* **PROBLEM DETAILS**
Reproduce the entries in full, with no changes.
+++
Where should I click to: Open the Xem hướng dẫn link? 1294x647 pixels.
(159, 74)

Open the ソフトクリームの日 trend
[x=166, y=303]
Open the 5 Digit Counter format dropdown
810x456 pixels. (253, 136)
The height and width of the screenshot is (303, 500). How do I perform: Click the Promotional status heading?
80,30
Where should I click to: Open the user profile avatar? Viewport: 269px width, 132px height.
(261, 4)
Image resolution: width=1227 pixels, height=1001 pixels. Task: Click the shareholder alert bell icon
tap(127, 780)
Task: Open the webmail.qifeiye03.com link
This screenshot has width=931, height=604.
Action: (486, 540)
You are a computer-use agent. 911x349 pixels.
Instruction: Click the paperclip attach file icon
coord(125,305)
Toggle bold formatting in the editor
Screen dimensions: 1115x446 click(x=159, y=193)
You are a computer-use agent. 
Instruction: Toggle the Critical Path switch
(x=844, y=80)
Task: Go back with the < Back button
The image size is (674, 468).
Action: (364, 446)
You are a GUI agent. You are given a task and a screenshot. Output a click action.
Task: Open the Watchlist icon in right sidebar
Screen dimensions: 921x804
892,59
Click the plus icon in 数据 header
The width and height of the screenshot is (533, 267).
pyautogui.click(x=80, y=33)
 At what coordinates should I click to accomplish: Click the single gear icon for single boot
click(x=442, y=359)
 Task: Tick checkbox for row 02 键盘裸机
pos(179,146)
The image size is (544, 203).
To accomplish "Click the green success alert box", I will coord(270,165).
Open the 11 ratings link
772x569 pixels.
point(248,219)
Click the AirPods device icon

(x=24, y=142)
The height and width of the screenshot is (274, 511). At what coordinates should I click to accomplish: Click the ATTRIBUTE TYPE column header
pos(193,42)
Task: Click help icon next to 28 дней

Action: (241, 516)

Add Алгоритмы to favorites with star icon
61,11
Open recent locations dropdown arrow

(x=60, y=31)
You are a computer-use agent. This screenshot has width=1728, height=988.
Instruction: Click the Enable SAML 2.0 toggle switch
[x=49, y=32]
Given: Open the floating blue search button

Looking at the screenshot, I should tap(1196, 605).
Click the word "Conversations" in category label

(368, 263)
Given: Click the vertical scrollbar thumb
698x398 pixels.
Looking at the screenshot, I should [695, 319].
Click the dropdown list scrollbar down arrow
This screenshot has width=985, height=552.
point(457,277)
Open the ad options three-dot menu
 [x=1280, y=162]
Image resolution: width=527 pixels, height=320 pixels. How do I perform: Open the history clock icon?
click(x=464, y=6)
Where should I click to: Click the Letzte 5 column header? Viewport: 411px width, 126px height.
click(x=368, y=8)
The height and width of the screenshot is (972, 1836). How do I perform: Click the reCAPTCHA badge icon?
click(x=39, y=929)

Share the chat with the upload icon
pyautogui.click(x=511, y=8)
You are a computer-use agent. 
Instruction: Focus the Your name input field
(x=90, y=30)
+++
* **SOLUTION BELOW**
Where should I click to: Open the Xem hướng dẫn link? 1294x647 pixels.
(159, 74)

Open the ソフトクリームの日 trend
[x=166, y=303]
Open the 5 Digit Counter format dropdown
810x456 pixels. (253, 136)
The height and width of the screenshot is (303, 500). How do I perform: Click the Promotional status heading?
80,30
Where should I click to: Open the user profile avatar? Viewport: 269px width, 132px height.
(261, 4)
Image resolution: width=1227 pixels, height=1001 pixels. Task: Click the shareholder alert bell icon
tap(127, 780)
Task: Open the webmail.qifeiye03.com link
This screenshot has width=931, height=604.
Action: (486, 540)
You are a computer-use agent. 911x349 pixels.
Instruction: Click the paperclip attach file icon
coord(125,305)
Toggle bold formatting in the editor
Screen dimensions: 1115x446 click(x=159, y=193)
You are a computer-use agent. 
Instruction: Toggle the Critical Path switch
(x=844, y=80)
Task: Go back with the < Back button
The image size is (674, 468).
Action: (364, 446)
You are a GUI agent. You are given a task and a screenshot. Output a click action.
Task: Open the Watchlist icon in right sidebar
Screen dimensions: 921x804
892,59
Click the plus icon in 数据 header
The width and height of the screenshot is (533, 267).
pyautogui.click(x=80, y=33)
 At what coordinates should I click to accomplish: Click the single gear icon for single boot
click(x=442, y=359)
 Task: Tick checkbox for row 02 键盘裸机
pos(179,146)
The image size is (544, 203).
To accomplish "Click the green success alert box", I will coord(270,165).
Open the 11 ratings link
772x569 pixels.
point(248,219)
Click the AirPods device icon

(x=24, y=142)
The height and width of the screenshot is (274, 511). At what coordinates should I click to accomplish: Click the ATTRIBUTE TYPE column header
pos(193,42)
Task: Click help icon next to 28 дней

Action: (241, 516)

Add Алгоритмы to favorites with star icon
61,11
Open recent locations dropdown arrow

(x=60, y=31)
You are a computer-use agent. This screenshot has width=1728, height=988.
Instruction: Click the Enable SAML 2.0 toggle switch
[x=49, y=32]
Given: Open the floating blue search button

Looking at the screenshot, I should tap(1196, 605).
Click the word "Conversations" in category label

(368, 263)
Given: Click the vertical scrollbar thumb
698x398 pixels.
Looking at the screenshot, I should [695, 319].
Click the dropdown list scrollbar down arrow
This screenshot has width=985, height=552.
point(457,277)
Open the ad options three-dot menu
 [x=1280, y=162]
Image resolution: width=527 pixels, height=320 pixels. How do I perform: Open the history clock icon?
click(x=464, y=6)
Where should I click to: Click the Letzte 5 column header? Viewport: 411px width, 126px height.
click(x=368, y=8)
The height and width of the screenshot is (972, 1836). How do I perform: Click the reCAPTCHA badge icon?
click(x=39, y=929)

Share the chat with the upload icon
pyautogui.click(x=511, y=8)
You are a computer-use agent. 
Instruction: Focus the Your name input field
(x=90, y=30)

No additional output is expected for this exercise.